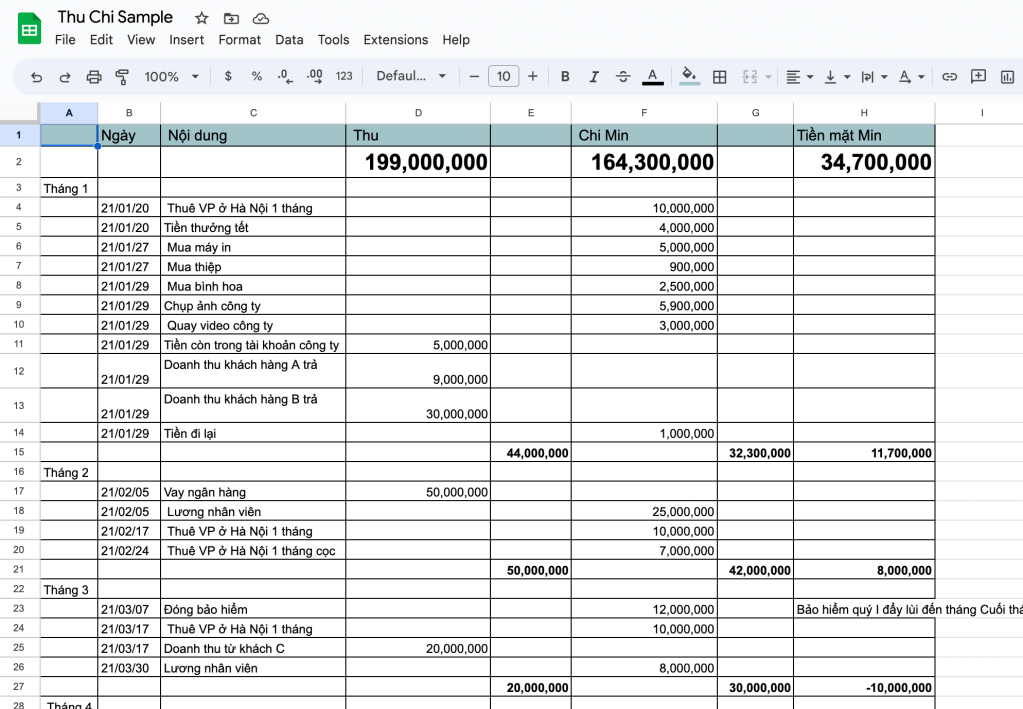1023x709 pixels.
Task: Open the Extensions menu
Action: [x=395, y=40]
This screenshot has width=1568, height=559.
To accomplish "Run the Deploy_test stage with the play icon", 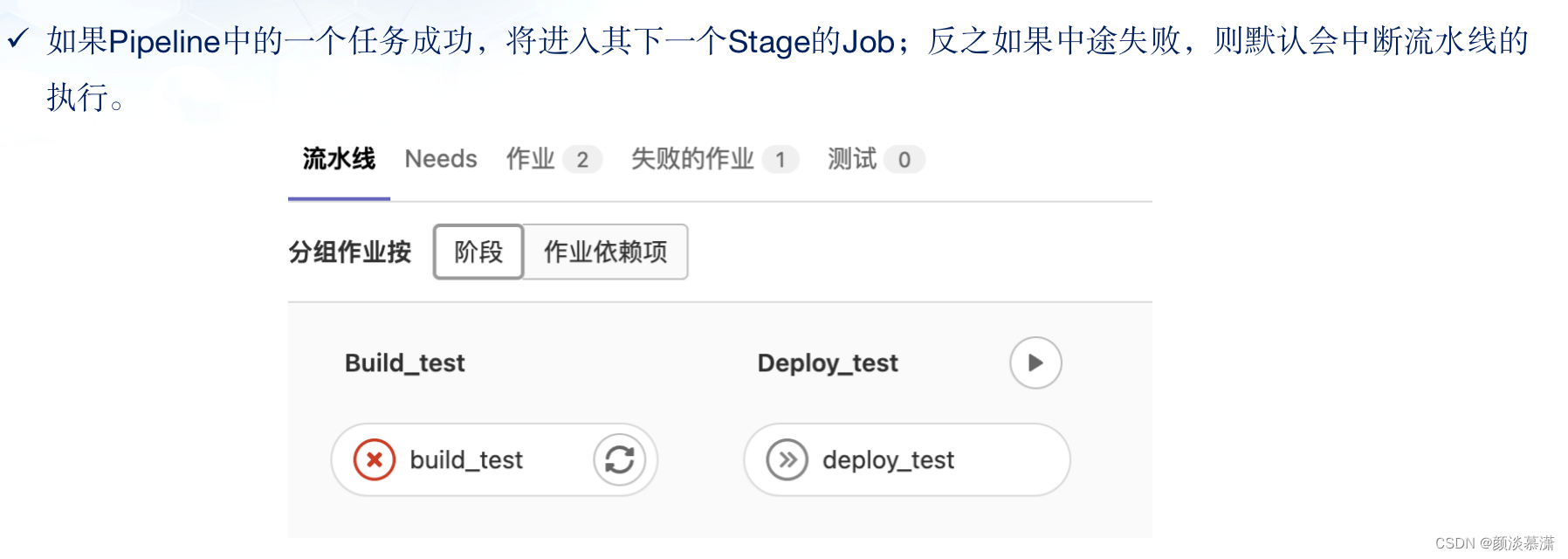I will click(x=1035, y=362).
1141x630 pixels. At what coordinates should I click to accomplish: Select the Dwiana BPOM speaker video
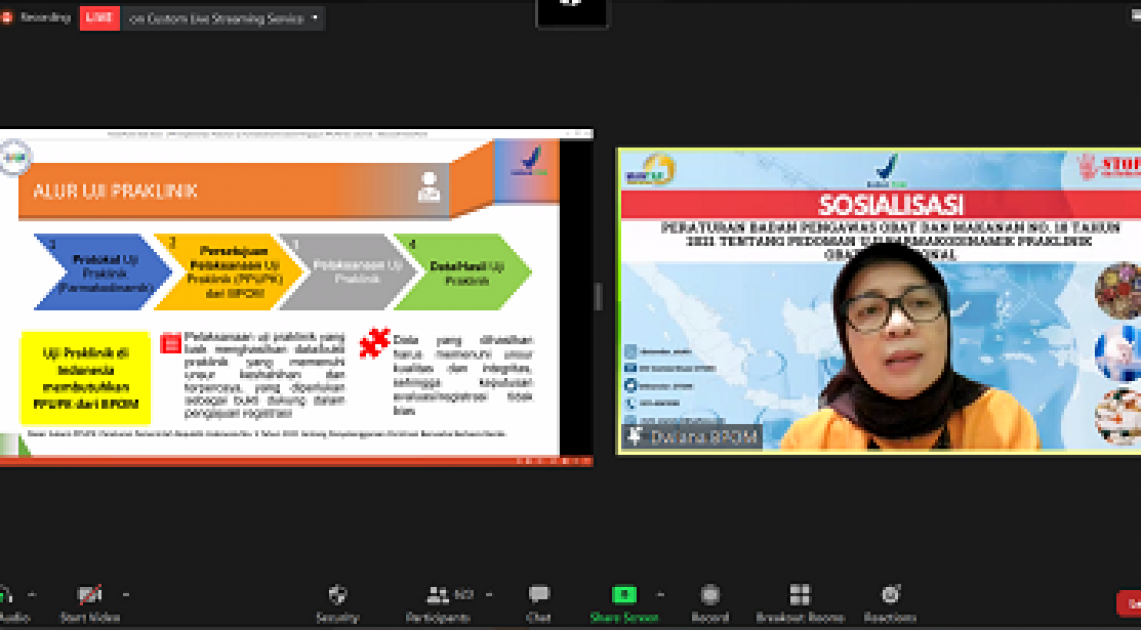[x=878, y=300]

■ **WHAT YOU WILL DO**
The lines from the one holding "1141x630 pixels. At" through the end of the material above are to be echoed exactly, both ends included. Do not include pictures.

■ **SOLUTION TO THIS PROBLEM**
1141x630 pixels. At what coordinates should I click to accomplish: Select the Dwiana BPOM speaker video
[x=878, y=300]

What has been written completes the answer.